First a couple of numbers.
After the spending reductions adopted in March and the additional income tax revenue that was reported in April, California now faces a structural (ongoing if nothing happens) budget deficit of $10 billion per year.
This deficit is tiny in relation to the income of residents and small in relation to the federal deficit as a percent of the economy.
The $10 billion is roughly 1 penny out of every $2 of income for residents. The federal deficit is roughly 20 cents out of every $2 of national income or 20 times as large as the state deficit, which is now a smaller portion of our income than some states including Texas.
The small size of the deficit does not tell residents how to balance the budget or, as is obvious now, make it easy to balance.

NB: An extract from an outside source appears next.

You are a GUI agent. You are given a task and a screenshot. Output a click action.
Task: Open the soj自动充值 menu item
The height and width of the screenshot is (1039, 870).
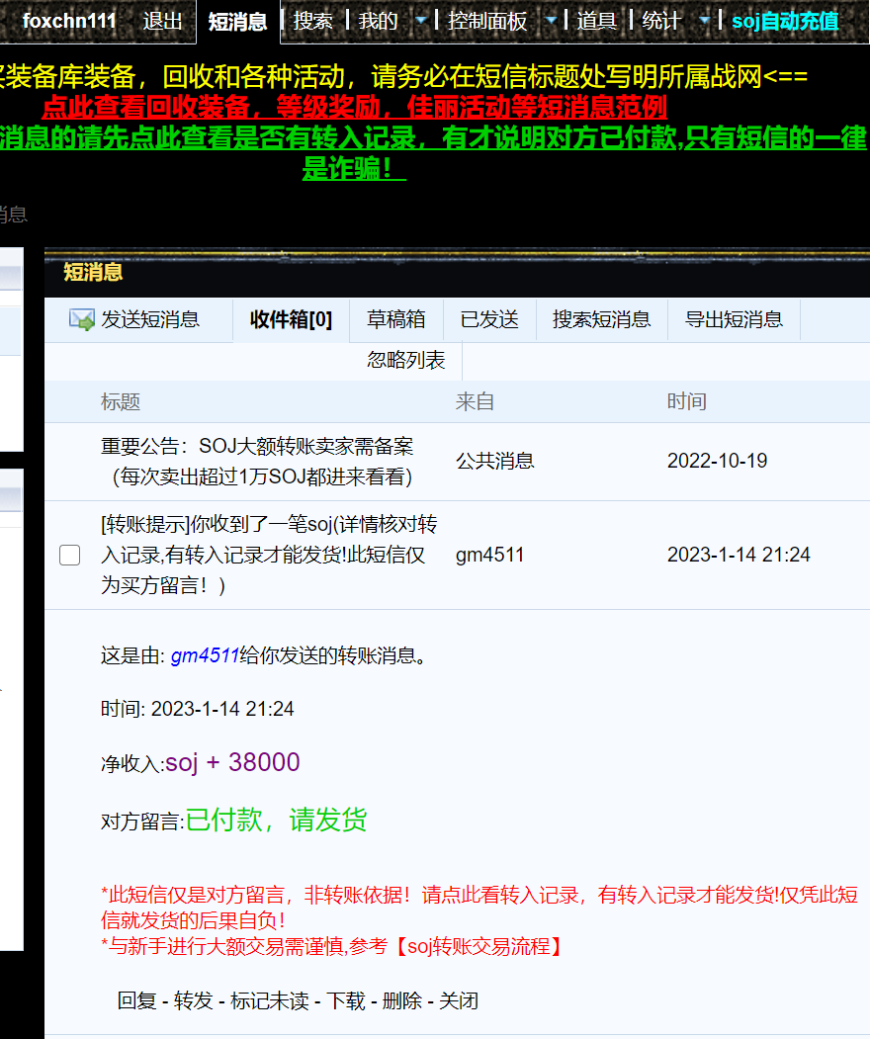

But the numbers do tell us that we are dealing with a political not an economic problem.
Moreover, the state does not have an especially high level of debt compared to other states or to our income. And paying off our bond debt and interest is not in danger as it comes before most other expenses in priority.
There are longer term challenges from rising retirement benefits but these are not immediate and are likely to be reduced although again the politics in California gets in the way of reaching agreement.
The economy is improving, which is helpful looking forward but will not be sufficient to erase the %10 billion ongoing shortfall without additional reductions in education and safety net spending or some version of continuing the tax increase adopted in February 2009 for an additional period of time.
The state budget deficit does not rank in the top ten challenges facing us as Californians measured by the actual changes needed to make the deficit go away permanently. However, in a state and nation where people like to make everything an ideological game of chicken, even small challenges can go on for a long time.
For what it is worth at the current level of spending and revenues, we are near the lows of the last three decades in the share of our income that we tax and spend for state services.
The good news is that unlike terrorism or global economic competition, the challenges regarding state deficits and debt is totally in our
hands. It is ours to solve or stay stuck with for our children.
I favor the Governor's plan as the sensible approach and while I favor the tax extensions I do not favor balancing the budget by only putting the responsibility on higher income families and corporations.
Shared participation makes sense to me economically and in terms of fairness.